The researchers from the New York University School of Medicine said migraine sufferers who used the technique at least twice a week experienced on average four fewer headache days per month.
The app will guide patients through progressive muscle relaxation, or PMR. In this form of behavioral therapy, patients alternately loosen up and tense different muscle groups to cut down stress.
Published in the journal Nature Digital Medicine, the study is the first to evaluate the clinical effectiveness of an application for treating migraine and adding an app to standard therapies such as oral medications under the supervision of a doctor.

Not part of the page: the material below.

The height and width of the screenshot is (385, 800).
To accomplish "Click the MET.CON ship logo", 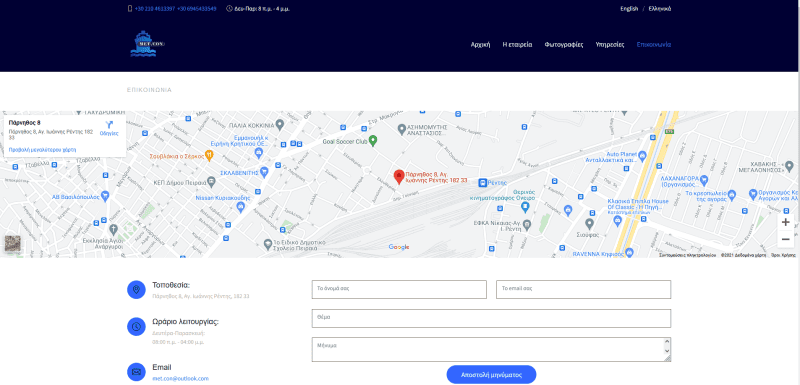I will 147,44.
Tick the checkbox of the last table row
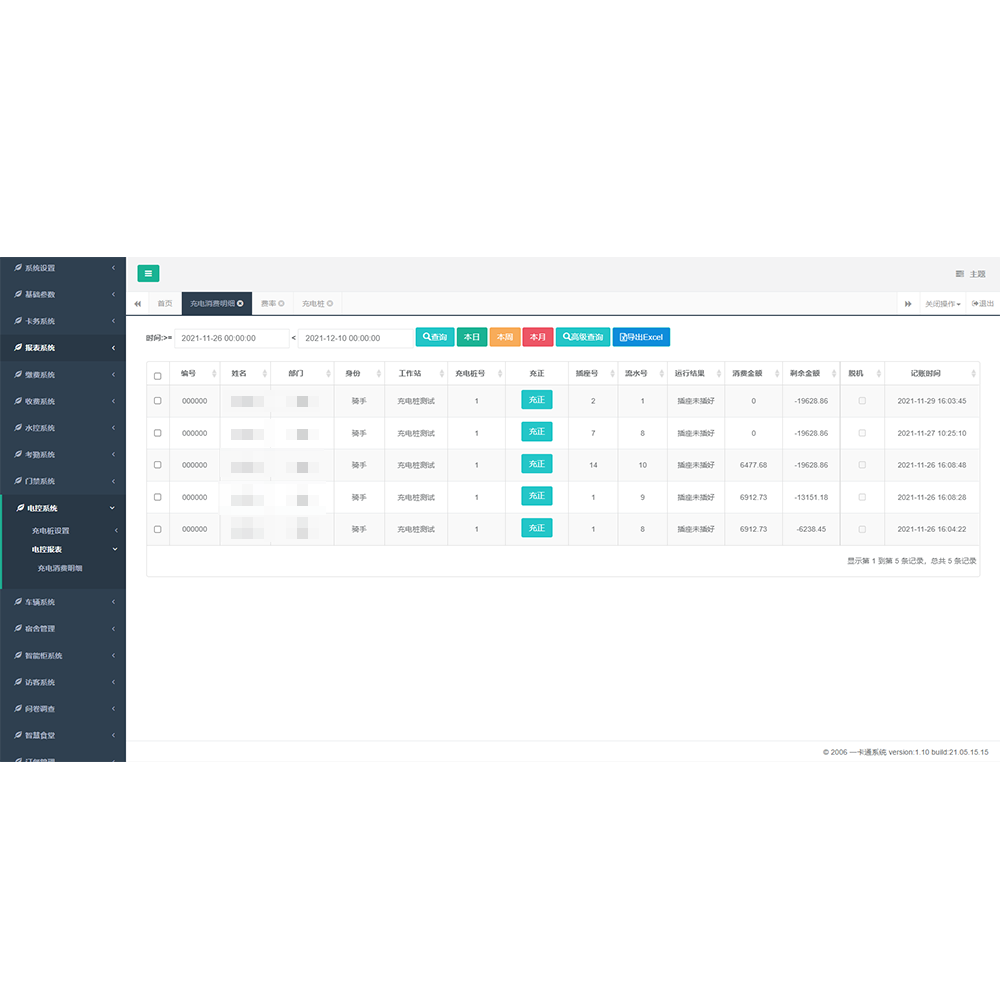Image resolution: width=1000 pixels, height=1000 pixels. tap(157, 529)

“Our study offers evidence that patients may pursue behavioral therapy if it is easily accessible, they can do it on their own time, and it is affordable,” said Mia Minen, an assistant professor at NYU. “Clinicians need to rethink their treatment approach to migraine because many of the accepted therapies, although proven to be the current, best course of treatment, aren’t working for all lifestyles,” Minen said.
Symptoms of Migraine
The primary symptoms of migraine include moderate to severe head pain that is oftentimes accompanied by sickness and sensitivity to sound and light. Patients have often prescribed behavioral therapy and drug treatments, but do not pursue the therapy even after a doctor’s recommendation owing to the expense and inconvenience, said Minen.
“Oftentimes they end up only taking medications,” she said.
App Analyzation
The researchers, in order to see if the app increases compliance analyzed app use by 51 confirmed migraine patients, all of whom owned smartphones.
The participants were asked to use the app for the period of three months and to keep a daily record of the severity and frequency of their headaches, while the app kept track of how long and often patients used PMR.
Study participants, on an average, had 13 headache days per month, ranging between four and 31. In the study, about 39 percent participants reported anxiety while 30 percent of reported depression.
After six weeks, PMR therapy utilizing the RELAXaHEAD app decreased to 51 percent, and to 29 percent after three months.
Anticipating a gradual decrease in the use of the app, the researchers are next in plans to identify possible ways to encourage more frequent sessions. They as well plan to study the best ways to introduce the app into their clinical activities.
Minen said the study results suggest that accessible smartphone technologies “can effectively teach patients lifelong skills needed to manage their migraines.”